Natürlich sind Möbel mehr als nur Möbel. Sie sind Repräsentanten der Klasse, der man angehört, sie zeigen Bildung und Geschmack, Reichtum und Ästhetik. Das ist heute nicht anders als damals zu Zeiten Henry James´ und seines Romans. Anders als wohl zu erwarten wäre, baut James jedoch nicht gesellschaftliche Unterschiede zwischen den einzelnen Figuren auf, die als Fundament für die Möbel bezogene Abneigung dienen könnten. Mrs. Gereth kommt aus sehr feinem Hause und so läge es nahe, dass sie die Brigstocks als gering und billig ansieht, nichts mit ihnen zu tun haben möchte aufgrund fehlender Titel und Vermögen. Aber nein, diese Annahme wird zunichte gemacht durch den Stand Fledas, die gesellschaftlich viel niedriger steht als Mrs. Gereth, von dieser aber über alles geschätzt wird. Wenn sie die Brigstocks aufgrund ihres fehlenden Reichtums nicht ausstehen könnte, dürfte sie Fleda keines Blickes würdigen. Der Standesunterschied der beiden Damen mag aber nicht verhindern, dass großes Vertrauen zwischen ihnen entsteht, während für die Brigstocks nur Ablehnung übrigbleibt.

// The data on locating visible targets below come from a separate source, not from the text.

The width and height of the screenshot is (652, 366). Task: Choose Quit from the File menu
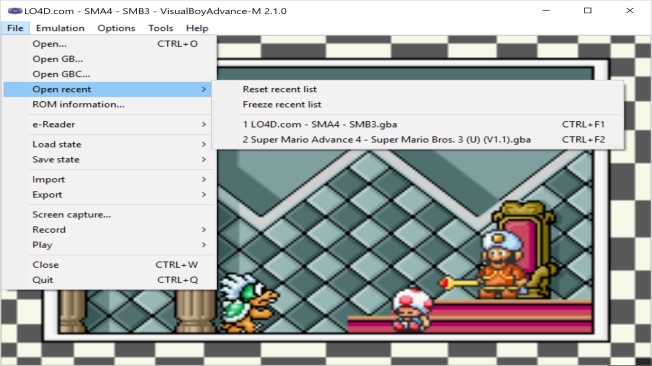point(109,280)
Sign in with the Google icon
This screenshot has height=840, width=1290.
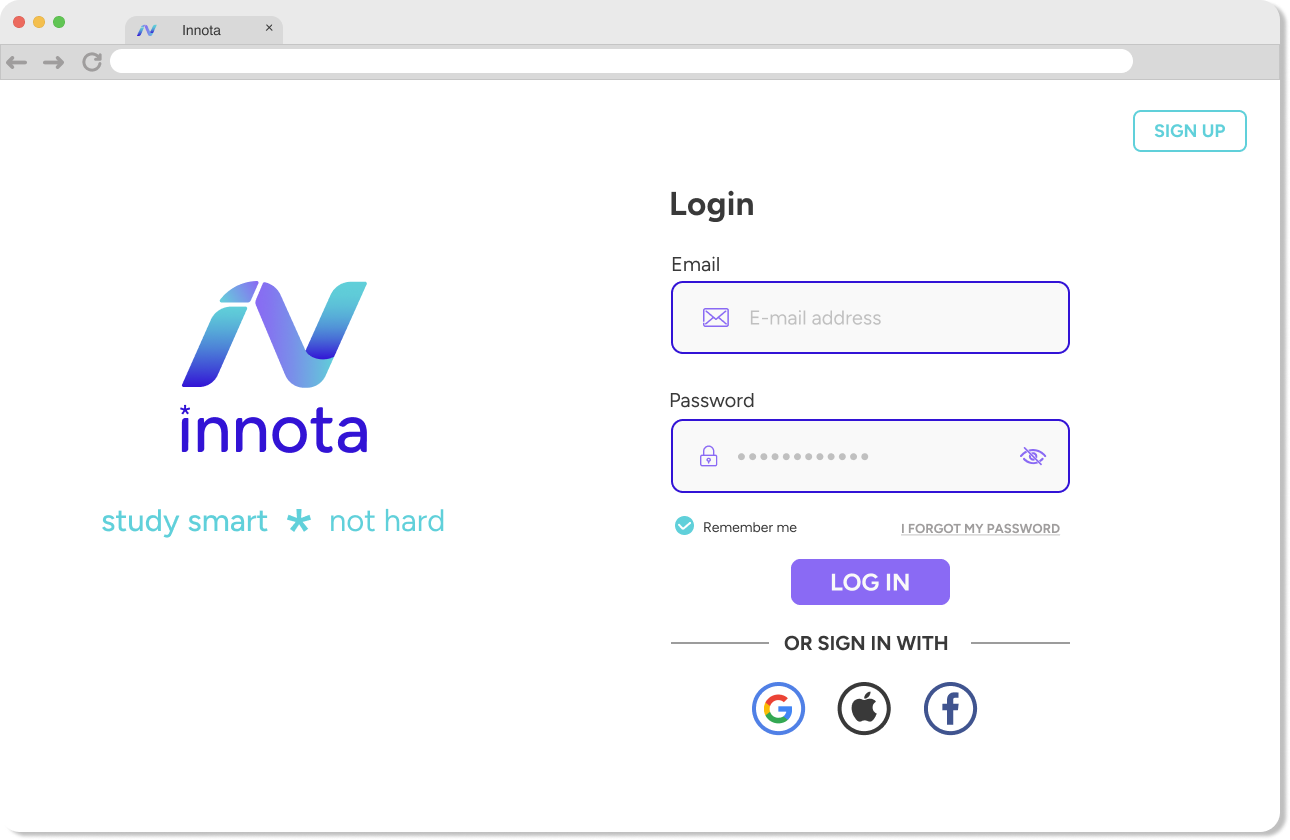tap(778, 709)
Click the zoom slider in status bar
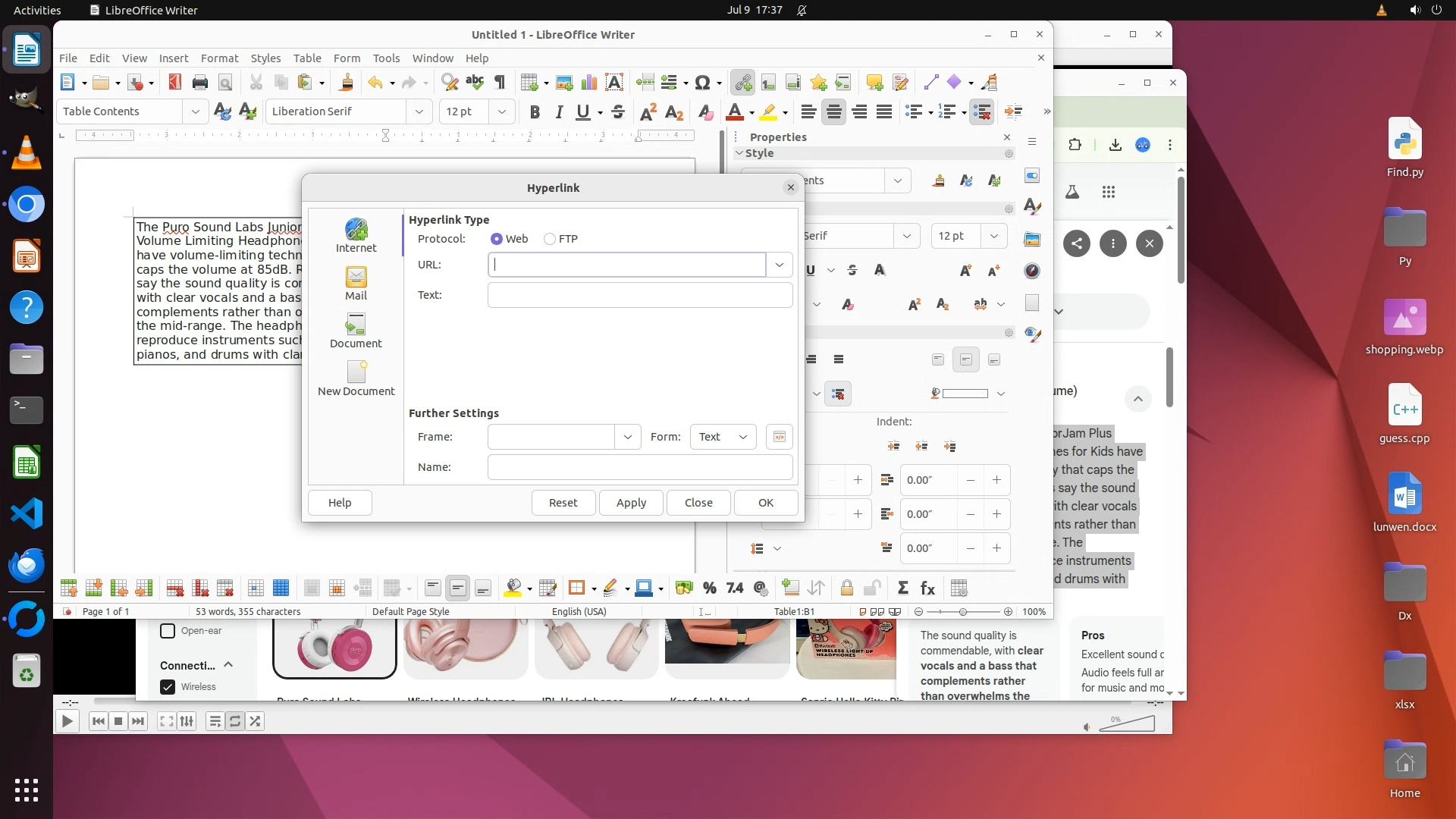Image resolution: width=1456 pixels, height=819 pixels. (963, 612)
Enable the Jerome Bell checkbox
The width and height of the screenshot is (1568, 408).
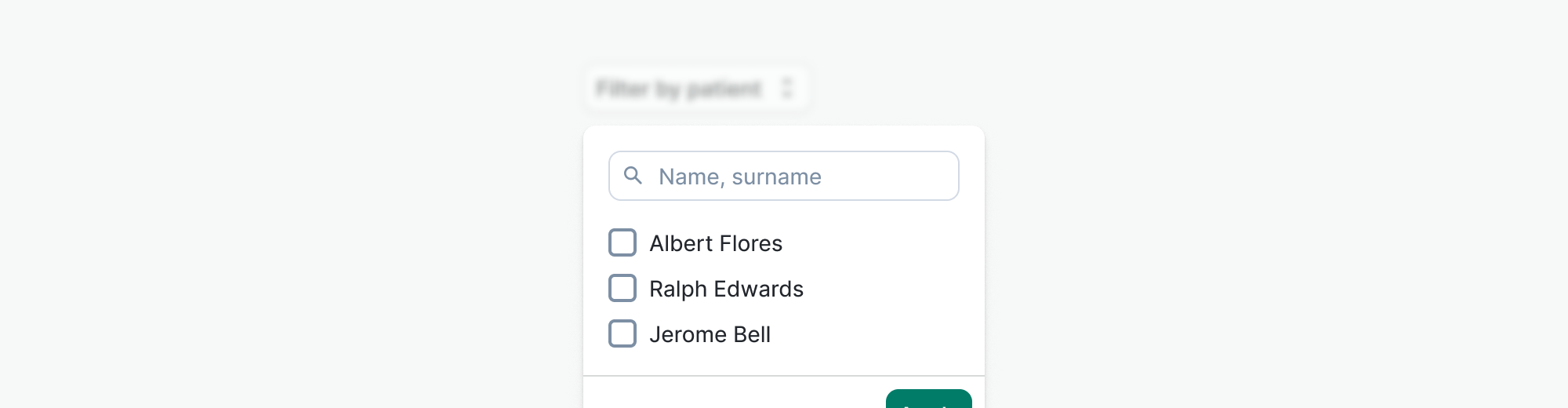pyautogui.click(x=622, y=333)
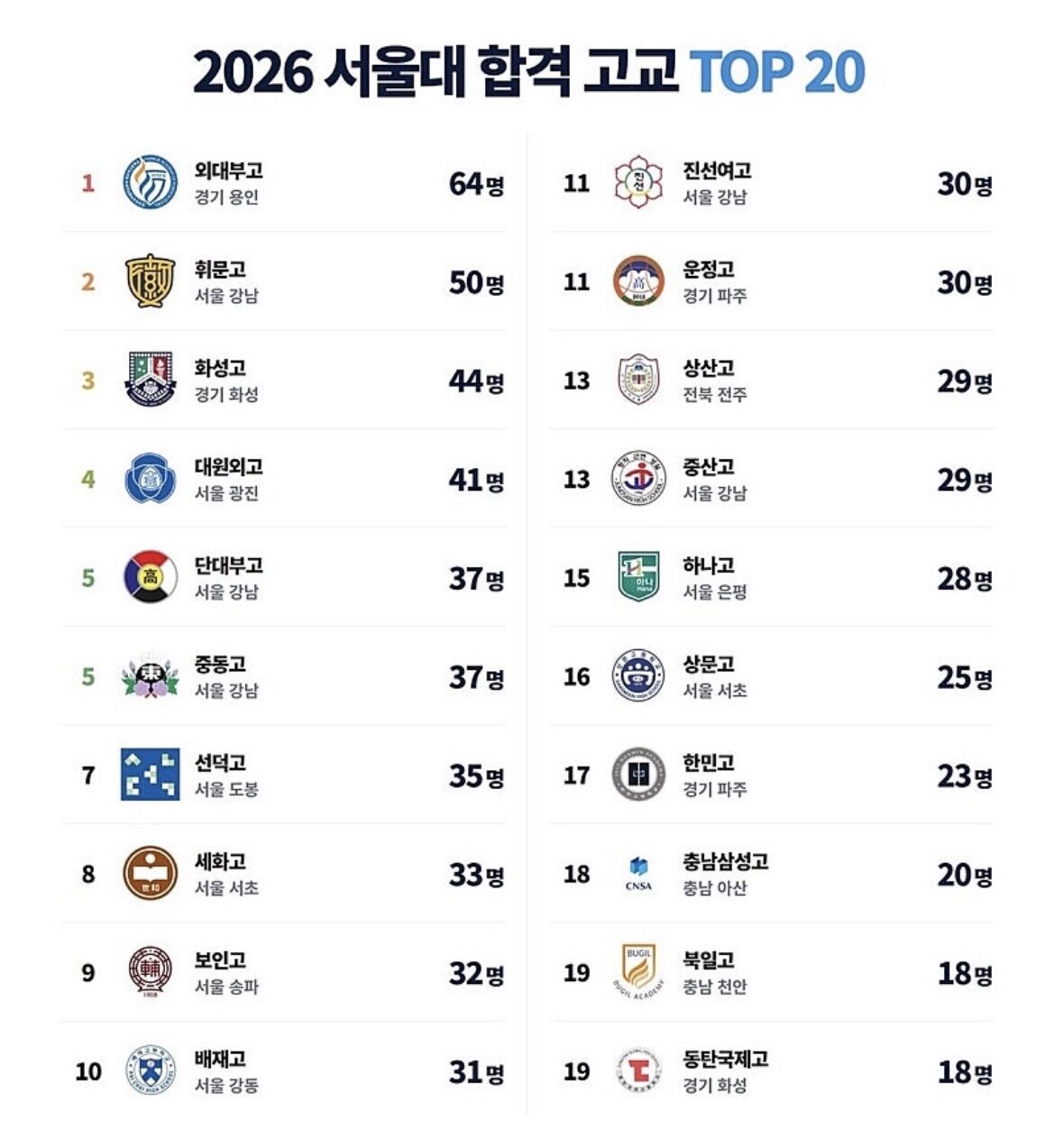Select the 선덕고 blue square logo

150,774
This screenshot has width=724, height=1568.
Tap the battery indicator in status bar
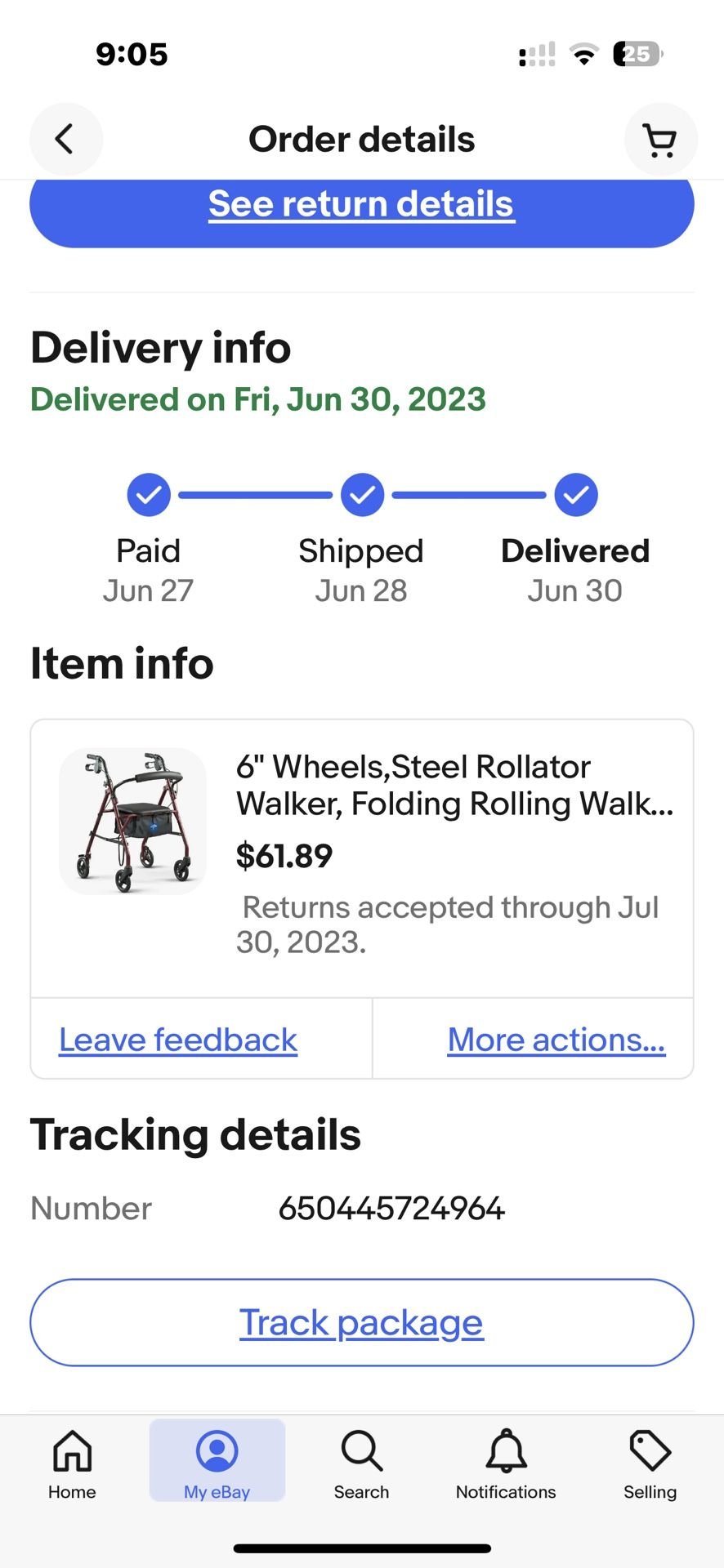(x=637, y=54)
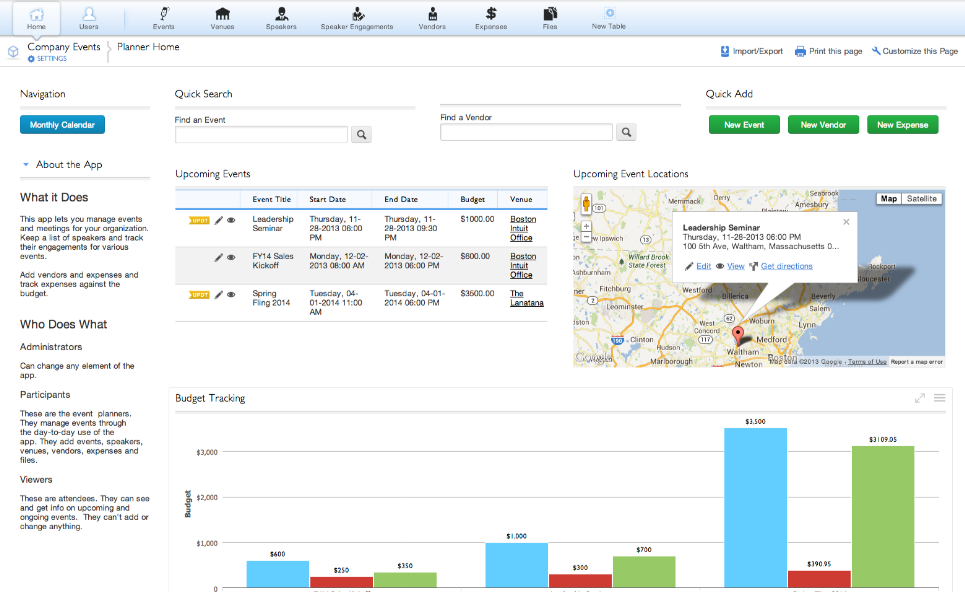Open Customize this Page options
The width and height of the screenshot is (965, 592).
pos(915,51)
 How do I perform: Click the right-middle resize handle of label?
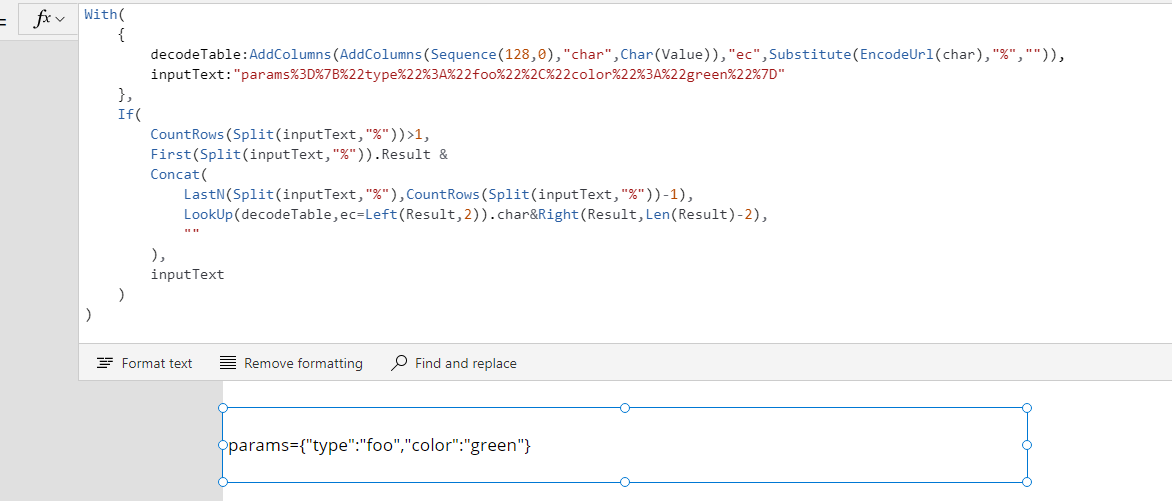click(x=1027, y=445)
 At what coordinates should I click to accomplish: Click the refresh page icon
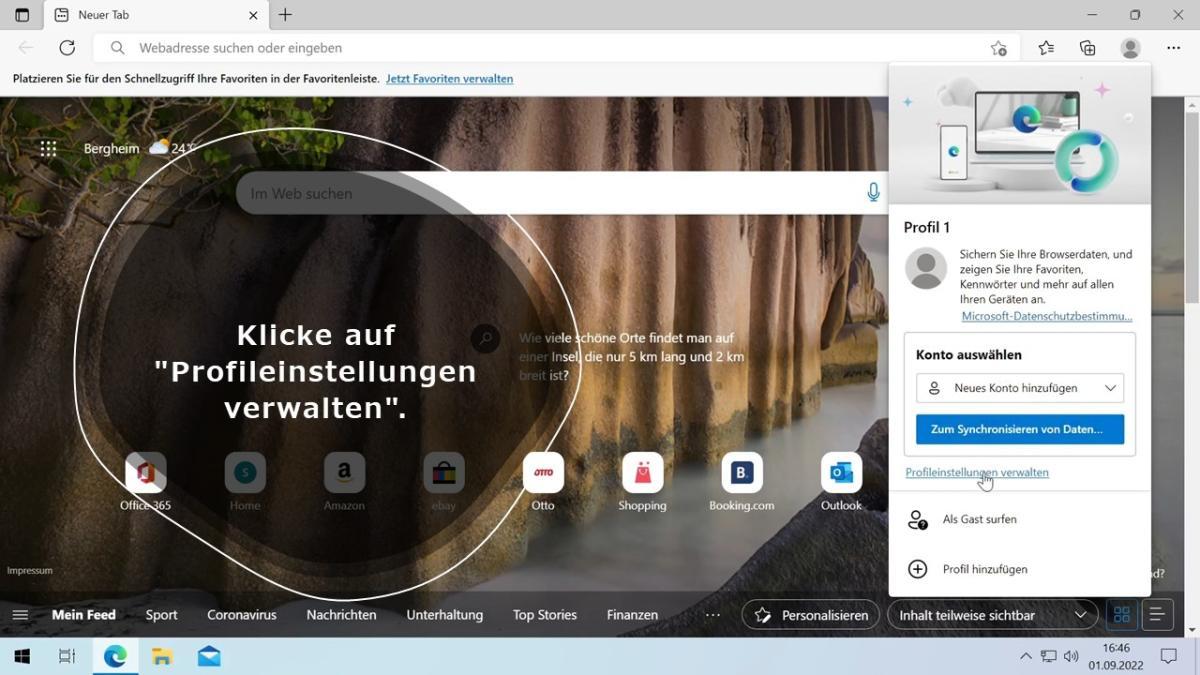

Das Geläster über die Einrichtung ist kein herablassender Blick einer alten, reichen Frau auf eine weniger reiche Familie. Es ist Ausdruck der inneren Qualen, die Mrs. Gereth empfindet beim Anblick unbedacht zusammengestellter Möbel.
Der Sohn von Mrs. Gereth will die junge Frau Brigstock heiraten. Grauen empfindet die edle Dame bei der Vorstellung, will und kann ihren Sohn dabei aber nicht beeinflussen. Doch zum wirklichen Problem wird die Angelegenheit erst, als entschieden wird, dass sie ihr altes Heim Poynton, welches sie über viele Jahre mit viel Liebe eingerichtet hat und über alles in der Welt schätzt, für ihren Sohn und die künftige Schwiegertochter räumen soll. Verzweifelt und wütend wendet sie sich an Fleda, sie soll ihr helfen, das drohende Unheil abzuwenden und die Kostbarkeiten von Poynton vor dem schlechten Geschmack der Brigstocks zu bewahren. Fleda willigt ein, zwischen Mrs. Gereth und ihrem Sohn zu vermitteln. Dabei kommt sie dem jungen Mann näher, lernt seinen einfachen, mitunter dümmlichen Charakter, über den die Mutter nichts Gutes zu sagen hat, kennen und wertschätzen.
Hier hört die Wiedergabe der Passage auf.